▸ Required task 1
In the simulated leather text, what are the two primary types of faux leather construction?

▸ Article
==========
SIMULATED LEATHER COMPOSITION

Abstract

The present invention is a multi-layered simulated leather composition with a realistic surface appearance. The first layer is a deformable fiber surface layer having a unique uniform random pattern. The second and third membrane and fixative layers conform to the unique uniform random pattern, allowing the unique uniform random pattern to be visible through the membrane. The membrane may be printed on both sides to provide a realistic simulation of leather and allow a user to print a graphic on the simulated leather.

Description

FIELD OF INVENTION

This invention relates to the field of manufacture using adhesive bonding and more specifically to a simulated leather composition manufactured by adhesive bonding.

BACKGROUND OF THE INVENTION

“Faux” leather is one of several names given to artificial or synthetic leather. These names are often used to describe specific end uses of synthetic leather products such as faux leather (sofa, chair and headboard upholstery), leatherette (auto upholstery, clothing), and koskin (consumer goods).

Synthetic leather has been popular since the 1940's, initially for products such as shoes, automobile interiors and upholstery. In the late 1950's DuPont and other chemical companies began developing polyurethane products. There are two primary types of faux leather construction: polyurethane (“PU”), and polyvinyl chloride (PVC—“Vinyl”). Both polyurethane and vinyl synthetic leathers are used in making clothing, upholstery, and product covers, but both have different characteristics.

Vinyl upholstery is made from two separate synthetic materials. The fibers of the upholstery are constructed from strong polyester fibers. The fibers are then coated with vinyl, made from polyvinyl chloride (PVC) and plasticizers (phthalic acid). This vinyl is melted onto the surface of the fibers, sealing them closed and making a virtually waterproof surface that is still flexible and tough.

PU is made by coating a backing fabric such as cotton, polyester or shredded leather with a flexible polymer and then treating it to look more like animal hide. Polyurethane upholstery is the most realistic imitation of genuine leather, with respect to hand, surface feel, and overall appearance. When stitched, gathered, or tufted it actually “breaks” or wrinkles like real leather. Because there are no plasticizers used in PU upholstery there is no cracking or peeling, and it remains supple. Polyurethane is considered preferable to vinyl because it does not create dioxins and does not need additional plasticizers. Polyurethane costs less than real leather but it is more expensive to produce than vinyl.
==========
▸ Supplied material
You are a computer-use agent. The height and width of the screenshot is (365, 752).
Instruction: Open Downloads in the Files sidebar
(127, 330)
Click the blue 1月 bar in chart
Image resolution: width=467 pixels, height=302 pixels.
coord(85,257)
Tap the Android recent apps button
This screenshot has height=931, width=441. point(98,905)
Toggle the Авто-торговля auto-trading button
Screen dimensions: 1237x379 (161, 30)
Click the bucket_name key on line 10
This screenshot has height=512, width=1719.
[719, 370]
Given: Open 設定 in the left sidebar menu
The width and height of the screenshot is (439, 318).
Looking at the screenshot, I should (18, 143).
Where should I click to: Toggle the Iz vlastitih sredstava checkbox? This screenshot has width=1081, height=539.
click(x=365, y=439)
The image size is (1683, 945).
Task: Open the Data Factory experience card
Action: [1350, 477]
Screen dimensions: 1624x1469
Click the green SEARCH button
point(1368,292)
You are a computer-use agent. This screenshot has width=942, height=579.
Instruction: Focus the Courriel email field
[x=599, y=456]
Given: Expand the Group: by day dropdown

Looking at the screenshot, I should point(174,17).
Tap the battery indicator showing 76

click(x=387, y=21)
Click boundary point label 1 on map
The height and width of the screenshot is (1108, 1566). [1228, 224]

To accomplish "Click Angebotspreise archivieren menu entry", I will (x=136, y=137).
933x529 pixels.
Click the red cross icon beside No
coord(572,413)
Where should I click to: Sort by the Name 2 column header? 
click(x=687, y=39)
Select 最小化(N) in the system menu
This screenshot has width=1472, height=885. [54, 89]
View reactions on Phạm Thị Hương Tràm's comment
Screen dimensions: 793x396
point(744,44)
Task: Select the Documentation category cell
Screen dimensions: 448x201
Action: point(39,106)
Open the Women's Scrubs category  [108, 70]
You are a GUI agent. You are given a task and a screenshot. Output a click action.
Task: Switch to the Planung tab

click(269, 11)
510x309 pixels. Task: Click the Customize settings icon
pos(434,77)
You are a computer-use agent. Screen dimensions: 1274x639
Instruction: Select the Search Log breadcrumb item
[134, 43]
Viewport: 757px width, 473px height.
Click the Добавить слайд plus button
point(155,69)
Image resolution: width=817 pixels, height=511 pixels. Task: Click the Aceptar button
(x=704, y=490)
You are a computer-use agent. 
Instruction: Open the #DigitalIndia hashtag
==========
▸ Required task 2
Put the part of the records that opens with the line containing "510x309 pixels. Task: Click" and closes with the line containing "point(155,69)" into a JSON list of strings, one string per line, leaving out blank lines.

▸ Full answer 1
Polyurethane (PU) and polyvinyl chloride (PVC, or vinyl).

▸ Full answer 2
[
  "510x309 pixels. Task: Click the Customize settings icon",
  "pos(434,77)",
  "You are a computer-use agent. Screen dimensions: 1274x639",
  "Instruction: Select the Search Log breadcrumb item",
  "[134, 43]",
  "Viewport: 757px width, 473px height.",
  "Click the Добавить слайд plus button",
  "point(155,69)"
]